- [Task item] Repeat, exactly as written, the lines from the one with "The height and" to the final line of the listing, and keep every picture out.

- [Dataset records]
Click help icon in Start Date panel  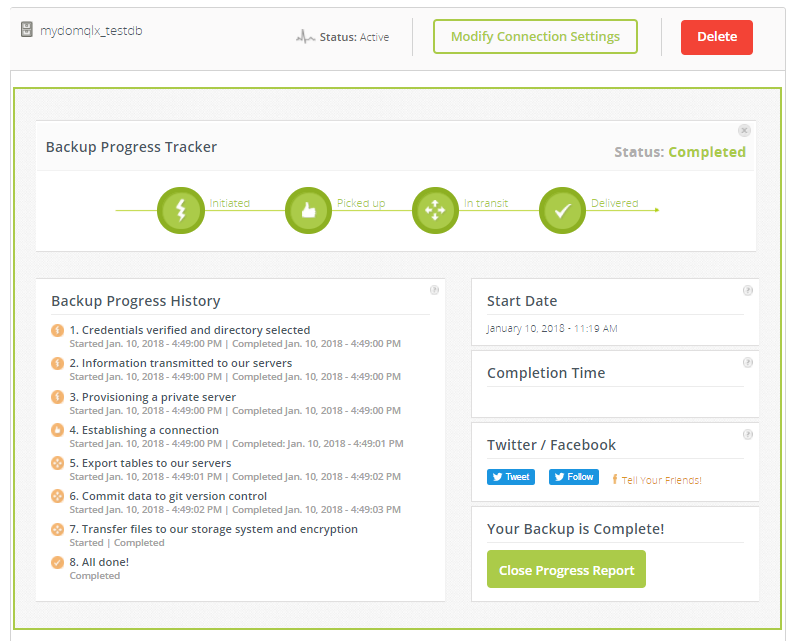[748, 291]
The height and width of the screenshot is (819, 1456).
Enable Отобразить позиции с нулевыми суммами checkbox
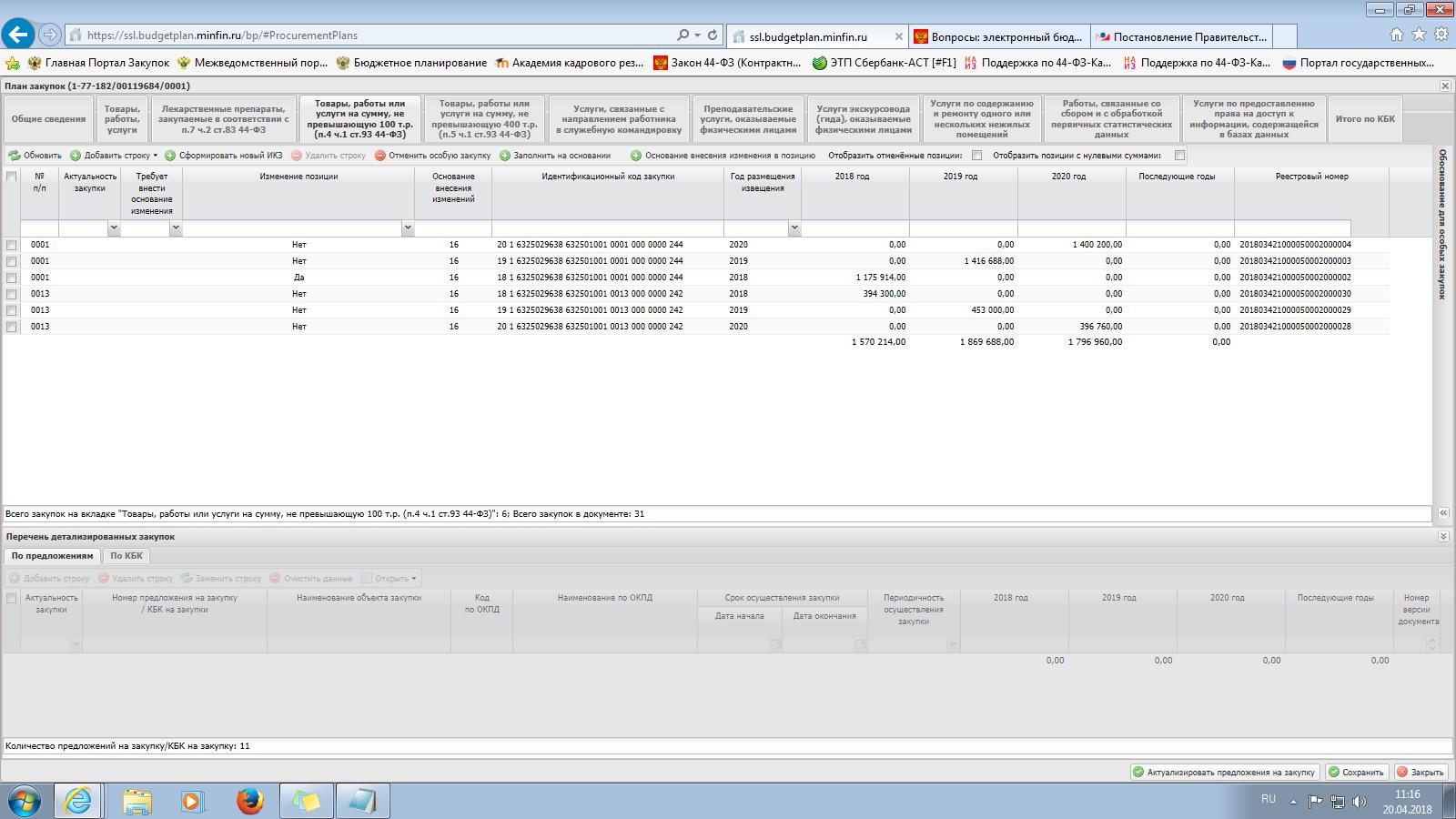point(1179,156)
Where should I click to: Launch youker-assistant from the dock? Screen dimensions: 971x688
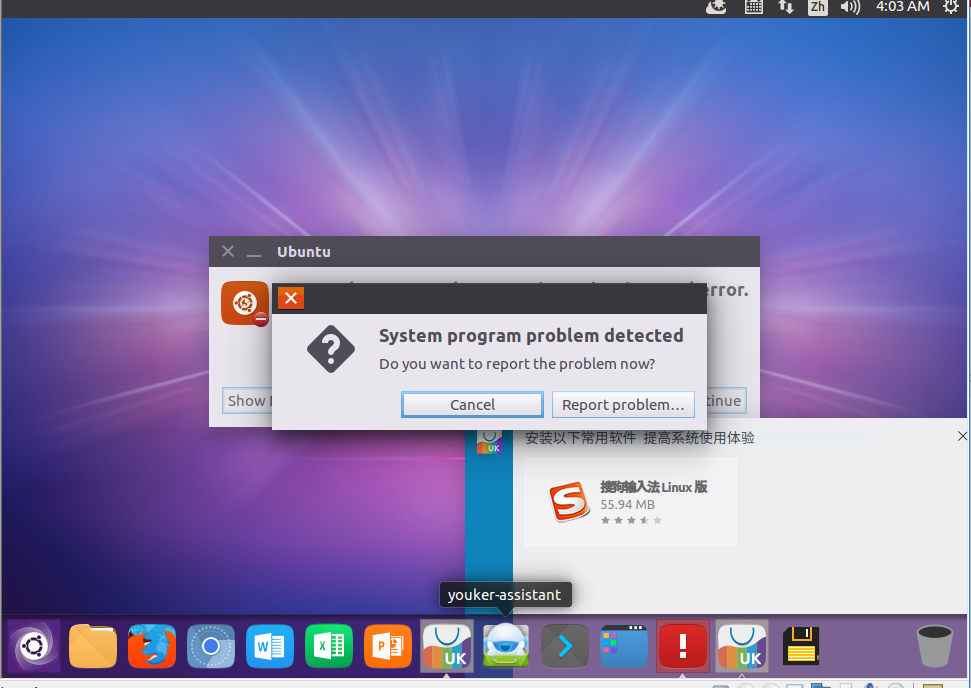[x=505, y=646]
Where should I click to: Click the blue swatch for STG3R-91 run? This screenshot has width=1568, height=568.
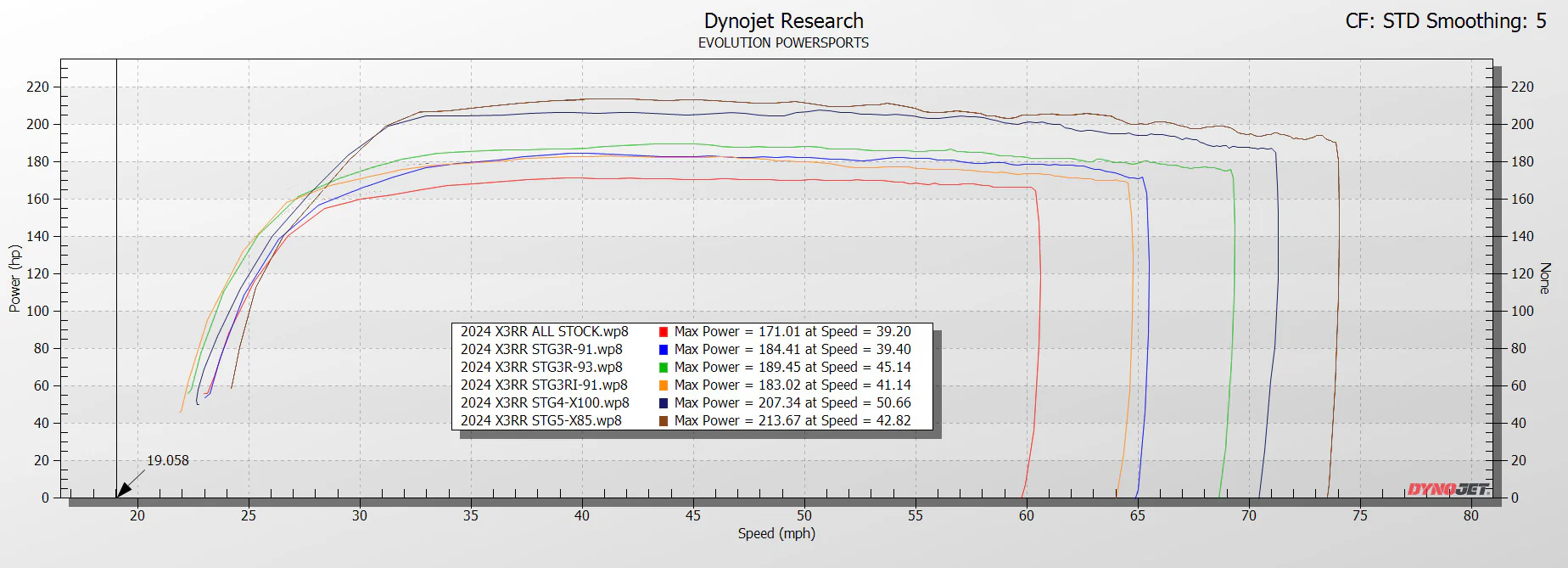663,350
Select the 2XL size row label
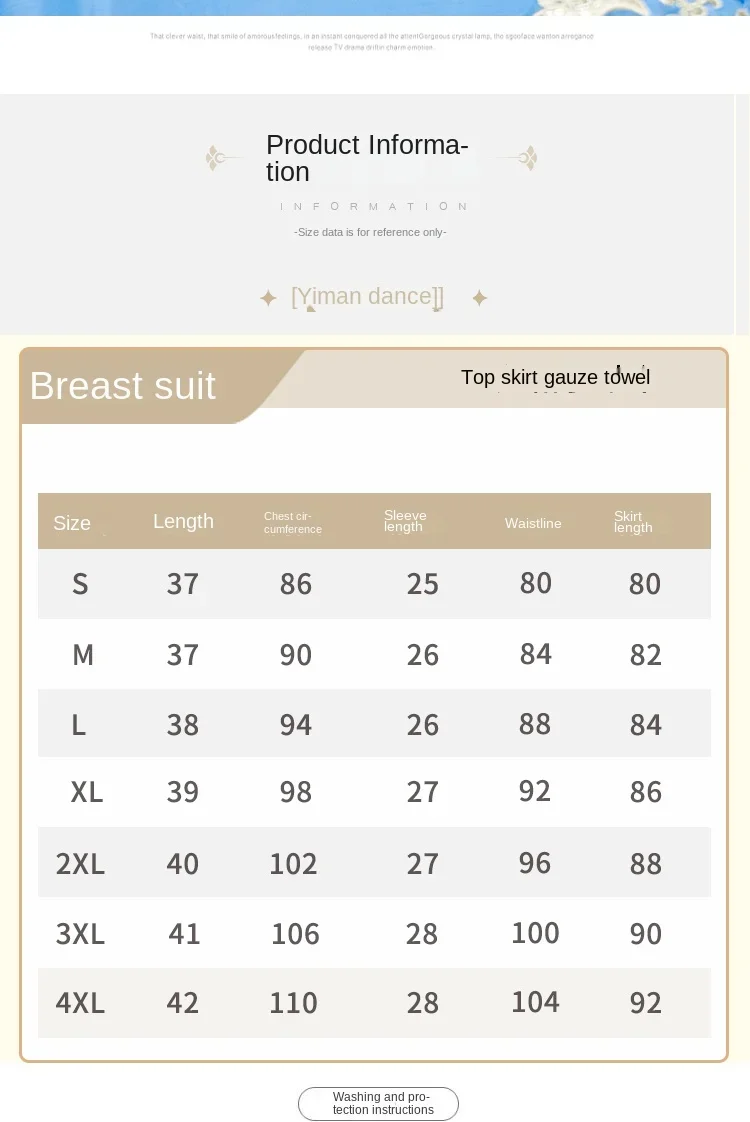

- [Answer to this task]
The height and width of the screenshot is (819, 1456).
Enable Отобразить позиции с нулевыми суммами checkbox
point(1179,156)
Where should I click to: Launch youker-assistant from the dock? Screen dimensions: 971x688
[x=505, y=646]
Where should I click to: Click the blue swatch for STG3R-91 run? This screenshot has width=1568, height=568.
663,350
Select the 2XL size row label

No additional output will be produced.